### Text ###

How mindfulness actually works, and why it can change your life

Gary Weber estimates that he has clocked over 30,000 hours of meditation and yoga.

It all began in 1972. As a 29-year-old Ph.D. student at Penn State University, he felt that he was struggling for control over his own brain. Like many of us, it frustrated him that he couldn’t manage the constant stream of thoughts roaming around in his consciousness.

Anxieties about the past, the future, and everything in between would come and go without him having any say in the matter. Deciding that enough was enough, he took action.

Over the next three decades, Weber read books, sought out teachers, and began a practice spanning two hours of daily mindfulness. With time, the voice in his head began to quieten.

Today, he claims that this voice is completely silent. He has stated that he has full control over his thoughts. This claim has naturally been met with skepticism, but in the past decade, Weber has tried to reconcile this idea with the scientific literature on how the human brain works.

Mindfulness, whether through meditation or yoga, has become a hot topic in popular culture. There is a lot of discussion about the positive benefits of practice, and there are many guides that dive into how to begin. Few sources, however, seek out a deeper understanding.

Weber and other scientists engaged in the habit have spent years trying to decipher how it all works. The connections are still young, and they will have to put up with scrutiny over time, but many of them do paint a clearer picture of how the brain really functions.

If we break things down to the core, we can understand how something like mindfulness may affect the quality of our lives, and why it may be an important practice.

1. The Primary Source of Our Identity

Before we begin to understand how mindfulness affects our mind and what it can do to improve our day to day existence, it’s worth discussing what it is that makes you, you.

This is obviously a very heavy question, and it’s one that philosophers have argued over for centuries. In some traditions, like Buddhism, which has done more to spread the practice of mindfulness than other ideology, it’s even argued that there is no such thing as a “self.”

For practical reasons, the concern here is with what it is that you commonly associate with your identity. In your daily life, what is it that you recognise as being at the core of you?

The answer for most people is a sense of psychological continuity. Their bodies may age, they may be a different person today than they were a decade ago, and even their thought processes may be different, but their continued stream of memories and experiences persist.

###

_To-do list_
**A.** Set down the rows word for word, beginning at the first row and stopping after the row that contains "click(x=133, y=73)".
**B.** Carry the article on how mindfulness works forward from its last sentence.
The article and the rows are unrelated material.

### Extracted data ###

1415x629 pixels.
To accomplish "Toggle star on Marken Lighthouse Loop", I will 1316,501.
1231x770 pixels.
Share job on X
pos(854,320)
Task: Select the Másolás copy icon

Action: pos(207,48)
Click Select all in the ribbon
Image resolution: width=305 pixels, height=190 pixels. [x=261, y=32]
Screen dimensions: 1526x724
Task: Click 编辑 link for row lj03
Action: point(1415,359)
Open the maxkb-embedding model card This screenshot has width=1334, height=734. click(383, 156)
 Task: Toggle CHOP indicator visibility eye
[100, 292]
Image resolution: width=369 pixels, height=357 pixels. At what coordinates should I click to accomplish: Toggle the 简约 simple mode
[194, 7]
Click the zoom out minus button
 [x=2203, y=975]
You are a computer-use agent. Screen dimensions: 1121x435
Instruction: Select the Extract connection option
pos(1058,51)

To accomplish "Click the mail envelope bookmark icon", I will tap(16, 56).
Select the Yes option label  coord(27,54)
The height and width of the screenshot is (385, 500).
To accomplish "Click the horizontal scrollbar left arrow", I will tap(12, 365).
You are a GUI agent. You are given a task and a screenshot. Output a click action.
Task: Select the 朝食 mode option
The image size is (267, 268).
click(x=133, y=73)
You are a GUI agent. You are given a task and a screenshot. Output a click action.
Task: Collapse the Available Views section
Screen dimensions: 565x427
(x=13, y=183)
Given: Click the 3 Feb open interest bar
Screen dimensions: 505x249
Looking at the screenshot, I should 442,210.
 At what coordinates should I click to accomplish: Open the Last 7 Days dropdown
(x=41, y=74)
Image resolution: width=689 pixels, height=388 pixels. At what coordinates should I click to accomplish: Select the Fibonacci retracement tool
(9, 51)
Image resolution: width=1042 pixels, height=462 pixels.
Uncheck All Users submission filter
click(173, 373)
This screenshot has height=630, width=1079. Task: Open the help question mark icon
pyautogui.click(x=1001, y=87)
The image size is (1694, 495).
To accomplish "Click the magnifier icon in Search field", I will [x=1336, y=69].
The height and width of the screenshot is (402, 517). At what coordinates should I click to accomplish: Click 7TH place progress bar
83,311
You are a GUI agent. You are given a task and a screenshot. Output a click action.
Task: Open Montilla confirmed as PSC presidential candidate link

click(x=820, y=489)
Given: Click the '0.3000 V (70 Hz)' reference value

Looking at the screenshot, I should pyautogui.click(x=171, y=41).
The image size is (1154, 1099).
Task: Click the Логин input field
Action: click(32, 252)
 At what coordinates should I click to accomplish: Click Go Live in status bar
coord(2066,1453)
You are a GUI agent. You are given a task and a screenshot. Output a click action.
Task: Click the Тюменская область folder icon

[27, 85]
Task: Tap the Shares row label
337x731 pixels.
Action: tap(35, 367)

###

_Answer set_
**A.**
1415x629 pixels.
To accomplish "Toggle star on Marken Lighthouse Loop", I will 1316,501.
1231x770 pixels.
Share job on X
pos(854,320)
Task: Select the Másolás copy icon

Action: pos(207,48)
Click Select all in the ribbon
Image resolution: width=305 pixels, height=190 pixels. [x=261, y=32]
Screen dimensions: 1526x724
Task: Click 编辑 link for row lj03
Action: point(1415,359)
Open the maxkb-embedding model card This screenshot has width=1334, height=734. click(383, 156)
 Task: Toggle CHOP indicator visibility eye
[100, 292]
Image resolution: width=369 pixels, height=357 pixels. At what coordinates should I click to accomplish: Toggle the 简约 simple mode
[194, 7]
Click the zoom out minus button
 [x=2203, y=975]
You are a computer-use agent. Screen dimensions: 1121x435
Instruction: Select the Extract connection option
pos(1058,51)

To accomplish "Click the mail envelope bookmark icon", I will tap(16, 56).
Select the Yes option label  coord(27,54)
The height and width of the screenshot is (385, 500).
To accomplish "Click the horizontal scrollbar left arrow", I will tap(12, 365).
You are a GUI agent. You are given a task and a screenshot. Output a click action.
Task: Select the 朝食 mode option
The image size is (267, 268).
click(x=133, y=73)

**B.**
It’s like a long chain of events and happenings that are lined up one after the other. It’s this chain that most people commonly associate with who they are and not necessarily the different traits or characteristics that they have held at any particular point in their life.

The small child that struggled to control its bowel movements at age two may not look like you, and it may no longer experience reality like you, but in a big way, it is still you.

This theory was first exposed in the work of the English philosopher John Locke, and it’s been tweaked and adjusted to align with different arguments over the years. The core idea, however, has been fairly persistent, and it connects well with our approach to mindfulness.

Your personal identity isn’t a static thing. It’s a continuously evolving chain of experiences.

2. The Role of the Default Mode Network

If we go by this definition, then we can broadly conclude that this continuity is shaped by two general kinds of experiences. The first kind is our day to day experiences of reality that come at us from our external environment. The second occurs via internal monologue.

Although much of our psychological continuity is shaped by the world we live in and the stimuli we absorb, which fall into the first bucket, a lot of it is manipulated by the voice in our head, which comes from the second bucket, and which Weber found himself struggling with.

This voice is found in a part of our brain called the default mode network, and it’s fairly interconnected with itself, but also disconnected from many other regions of the brain.

It’s active even when we don’t engage too much with the outside world, and it’s responsible for the mind-wandering that automatically forces our focus onto anxieties about the past and the future and self-consciousness about minor and otherwise irrelevant day to day events.

What Weber and a few other scientists claim is that mindfulness can quieten this network in our brain and give us a sense of detachment from the thoughts that arise.

Indeed, in a number of studies, some of which Weber has been in, brain scans show that the default mode network of long-term meditators is less active than that of non-meditators.

On top of that, the argument even goes as far as to suggest that much of the mental suffering in different forms that many of us experience comes from this specific part of the brain.

If this is true, and more and more evidence is making a good case that there is something to it, then it isn’t hard to see why a practice of mindfulness can alter much of your day to day perception, and how it may even help you win many of your inner psychological battles.

The default mode network controls most of us. What if it was the other way around?

3. The Value of a Detached Perspective

Gary Weber claims a kind control of his mind that is rare, hence the skepticism many feel.

In most instances, the promise of mindfulness isn’t necessarily that you will be able to fully manage all thoughts that enter your mind. It’s that, over time, you will be able to carefully observe them. You will be able to pause and reflect rather than being controlled by them.

Instead of immediately and automatically responding to the impulse to eat a cookie while on a diet, for example, you will be able to acknowledge the cue and maybe even let it pass.

The same idea applies to worries and anxieties. Rather than getting lost in a stream of thoughts about how you acted in the past or the problems in the future, if you learn to be mindful, you’ll be able to ensure that these thoughts don’t stay longer than they need to.

This kind of higher-level perspective is invaluable, but it also takes a lot of work. A simple and actionable method that anyone can start practicing is hidden in the acronym R.A.I.N.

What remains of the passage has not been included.